▸ ASSIGNMENT
Would you please copy each line of the data in which the string "options" occurs?
======== INFORMATION PROVIDED
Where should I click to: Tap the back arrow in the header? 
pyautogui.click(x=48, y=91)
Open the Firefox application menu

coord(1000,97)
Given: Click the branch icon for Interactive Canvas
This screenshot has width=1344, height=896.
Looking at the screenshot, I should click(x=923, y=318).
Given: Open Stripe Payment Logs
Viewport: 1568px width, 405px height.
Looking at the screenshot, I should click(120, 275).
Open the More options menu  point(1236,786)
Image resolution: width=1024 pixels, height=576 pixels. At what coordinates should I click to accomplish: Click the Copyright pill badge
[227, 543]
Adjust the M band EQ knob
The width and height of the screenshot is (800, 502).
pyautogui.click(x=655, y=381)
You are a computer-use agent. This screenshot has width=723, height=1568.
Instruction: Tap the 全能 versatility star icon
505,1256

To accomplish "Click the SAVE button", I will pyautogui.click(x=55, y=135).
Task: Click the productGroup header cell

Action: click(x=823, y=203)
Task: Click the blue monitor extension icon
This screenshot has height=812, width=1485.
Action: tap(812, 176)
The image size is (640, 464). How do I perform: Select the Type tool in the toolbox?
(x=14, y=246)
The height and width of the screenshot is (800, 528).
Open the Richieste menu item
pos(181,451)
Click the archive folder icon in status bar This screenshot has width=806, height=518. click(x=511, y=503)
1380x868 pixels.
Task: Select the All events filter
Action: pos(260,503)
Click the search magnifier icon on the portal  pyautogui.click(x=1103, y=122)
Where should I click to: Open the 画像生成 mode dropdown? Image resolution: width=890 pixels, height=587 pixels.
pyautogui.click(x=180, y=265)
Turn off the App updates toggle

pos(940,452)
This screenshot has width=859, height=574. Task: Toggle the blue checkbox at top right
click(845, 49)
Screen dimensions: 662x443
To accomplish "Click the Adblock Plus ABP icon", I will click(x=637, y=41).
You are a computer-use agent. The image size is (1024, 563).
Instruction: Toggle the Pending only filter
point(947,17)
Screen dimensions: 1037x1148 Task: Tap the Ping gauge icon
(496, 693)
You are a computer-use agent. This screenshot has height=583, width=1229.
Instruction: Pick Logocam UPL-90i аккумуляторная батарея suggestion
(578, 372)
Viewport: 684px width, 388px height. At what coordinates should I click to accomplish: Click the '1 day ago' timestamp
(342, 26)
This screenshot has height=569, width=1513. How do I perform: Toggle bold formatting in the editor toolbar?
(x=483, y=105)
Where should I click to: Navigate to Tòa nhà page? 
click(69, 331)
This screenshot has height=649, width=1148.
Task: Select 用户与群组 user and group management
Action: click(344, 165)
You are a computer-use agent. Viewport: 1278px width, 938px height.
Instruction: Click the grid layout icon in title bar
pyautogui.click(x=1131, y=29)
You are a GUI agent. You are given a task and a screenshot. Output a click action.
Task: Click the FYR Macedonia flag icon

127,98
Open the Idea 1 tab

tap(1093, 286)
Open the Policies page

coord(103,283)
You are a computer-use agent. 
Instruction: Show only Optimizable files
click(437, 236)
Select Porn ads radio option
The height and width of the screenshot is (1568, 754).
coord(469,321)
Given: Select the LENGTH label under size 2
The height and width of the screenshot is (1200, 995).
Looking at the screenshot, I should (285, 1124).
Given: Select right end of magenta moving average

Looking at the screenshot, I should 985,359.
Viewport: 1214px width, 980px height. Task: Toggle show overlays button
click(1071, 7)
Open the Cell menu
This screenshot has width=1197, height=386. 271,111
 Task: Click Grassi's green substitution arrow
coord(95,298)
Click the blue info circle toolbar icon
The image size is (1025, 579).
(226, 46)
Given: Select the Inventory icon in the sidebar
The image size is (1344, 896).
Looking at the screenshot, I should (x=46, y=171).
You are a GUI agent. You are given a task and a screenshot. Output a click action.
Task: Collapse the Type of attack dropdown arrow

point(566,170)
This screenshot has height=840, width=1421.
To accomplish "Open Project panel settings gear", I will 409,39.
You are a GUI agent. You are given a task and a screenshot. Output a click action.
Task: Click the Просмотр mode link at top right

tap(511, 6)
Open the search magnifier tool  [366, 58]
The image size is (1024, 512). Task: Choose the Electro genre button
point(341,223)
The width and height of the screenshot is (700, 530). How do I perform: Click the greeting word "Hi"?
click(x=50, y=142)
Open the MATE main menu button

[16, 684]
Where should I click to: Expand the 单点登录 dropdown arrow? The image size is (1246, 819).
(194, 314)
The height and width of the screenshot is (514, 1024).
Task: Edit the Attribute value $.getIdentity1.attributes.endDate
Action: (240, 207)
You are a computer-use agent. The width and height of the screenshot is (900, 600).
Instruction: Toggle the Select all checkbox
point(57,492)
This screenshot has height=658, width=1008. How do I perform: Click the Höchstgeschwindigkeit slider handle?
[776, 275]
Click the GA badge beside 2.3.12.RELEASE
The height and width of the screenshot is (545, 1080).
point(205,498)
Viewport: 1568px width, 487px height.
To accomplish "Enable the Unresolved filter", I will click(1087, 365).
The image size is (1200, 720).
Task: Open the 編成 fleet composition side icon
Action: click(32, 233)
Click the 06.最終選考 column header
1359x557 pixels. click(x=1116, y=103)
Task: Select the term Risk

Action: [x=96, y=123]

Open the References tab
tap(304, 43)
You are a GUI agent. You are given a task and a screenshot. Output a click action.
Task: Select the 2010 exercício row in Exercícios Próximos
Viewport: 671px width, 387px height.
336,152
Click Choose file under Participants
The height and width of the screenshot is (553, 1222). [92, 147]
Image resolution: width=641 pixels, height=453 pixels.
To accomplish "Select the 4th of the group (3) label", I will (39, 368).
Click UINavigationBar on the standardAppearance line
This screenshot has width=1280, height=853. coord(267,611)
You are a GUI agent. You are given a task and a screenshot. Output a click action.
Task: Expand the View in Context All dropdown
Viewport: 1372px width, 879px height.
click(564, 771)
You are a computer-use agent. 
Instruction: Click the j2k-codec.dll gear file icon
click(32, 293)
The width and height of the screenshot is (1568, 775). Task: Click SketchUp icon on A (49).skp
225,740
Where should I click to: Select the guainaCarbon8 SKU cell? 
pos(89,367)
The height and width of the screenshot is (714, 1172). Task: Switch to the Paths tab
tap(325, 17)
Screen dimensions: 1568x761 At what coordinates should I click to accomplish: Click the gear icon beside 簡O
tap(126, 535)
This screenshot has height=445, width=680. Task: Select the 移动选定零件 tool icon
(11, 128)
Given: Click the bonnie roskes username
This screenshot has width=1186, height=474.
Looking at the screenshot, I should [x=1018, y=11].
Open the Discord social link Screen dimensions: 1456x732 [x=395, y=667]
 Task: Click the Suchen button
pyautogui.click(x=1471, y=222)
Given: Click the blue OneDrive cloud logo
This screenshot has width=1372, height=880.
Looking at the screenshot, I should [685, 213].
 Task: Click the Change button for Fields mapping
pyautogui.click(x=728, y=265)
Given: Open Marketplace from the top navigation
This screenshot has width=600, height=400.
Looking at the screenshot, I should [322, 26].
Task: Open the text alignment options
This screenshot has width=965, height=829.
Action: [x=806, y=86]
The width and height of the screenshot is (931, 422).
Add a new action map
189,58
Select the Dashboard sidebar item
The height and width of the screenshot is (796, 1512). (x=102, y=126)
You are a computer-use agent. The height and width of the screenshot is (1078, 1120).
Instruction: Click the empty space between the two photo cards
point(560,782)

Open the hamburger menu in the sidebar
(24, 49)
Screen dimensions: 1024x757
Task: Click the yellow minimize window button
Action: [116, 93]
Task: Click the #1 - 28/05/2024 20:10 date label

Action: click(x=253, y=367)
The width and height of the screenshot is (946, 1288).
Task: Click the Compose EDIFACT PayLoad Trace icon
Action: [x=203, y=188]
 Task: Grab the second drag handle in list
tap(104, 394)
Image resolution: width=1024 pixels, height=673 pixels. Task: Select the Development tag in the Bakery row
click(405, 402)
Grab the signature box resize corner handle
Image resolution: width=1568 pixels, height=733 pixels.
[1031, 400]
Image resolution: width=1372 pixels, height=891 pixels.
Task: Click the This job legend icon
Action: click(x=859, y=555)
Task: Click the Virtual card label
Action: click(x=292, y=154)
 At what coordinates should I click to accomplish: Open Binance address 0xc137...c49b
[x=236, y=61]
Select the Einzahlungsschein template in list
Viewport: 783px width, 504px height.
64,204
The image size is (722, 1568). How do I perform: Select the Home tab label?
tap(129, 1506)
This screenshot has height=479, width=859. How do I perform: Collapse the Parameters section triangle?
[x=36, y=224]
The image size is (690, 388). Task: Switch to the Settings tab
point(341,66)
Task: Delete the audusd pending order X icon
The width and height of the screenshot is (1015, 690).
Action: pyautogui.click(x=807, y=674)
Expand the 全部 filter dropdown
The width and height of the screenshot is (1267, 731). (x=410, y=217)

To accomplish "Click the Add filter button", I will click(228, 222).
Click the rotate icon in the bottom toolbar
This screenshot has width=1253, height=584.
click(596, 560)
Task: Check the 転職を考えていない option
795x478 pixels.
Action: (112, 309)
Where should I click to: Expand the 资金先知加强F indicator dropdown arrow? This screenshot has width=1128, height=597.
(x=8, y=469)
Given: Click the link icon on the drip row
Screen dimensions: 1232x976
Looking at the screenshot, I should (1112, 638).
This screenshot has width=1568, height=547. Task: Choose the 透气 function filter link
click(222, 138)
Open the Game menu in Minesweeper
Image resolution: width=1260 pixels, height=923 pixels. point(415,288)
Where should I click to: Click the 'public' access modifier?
================
▸ YOUR RESPONSE
Open the More options menu  point(1236,786)
Task: Open the text alignment options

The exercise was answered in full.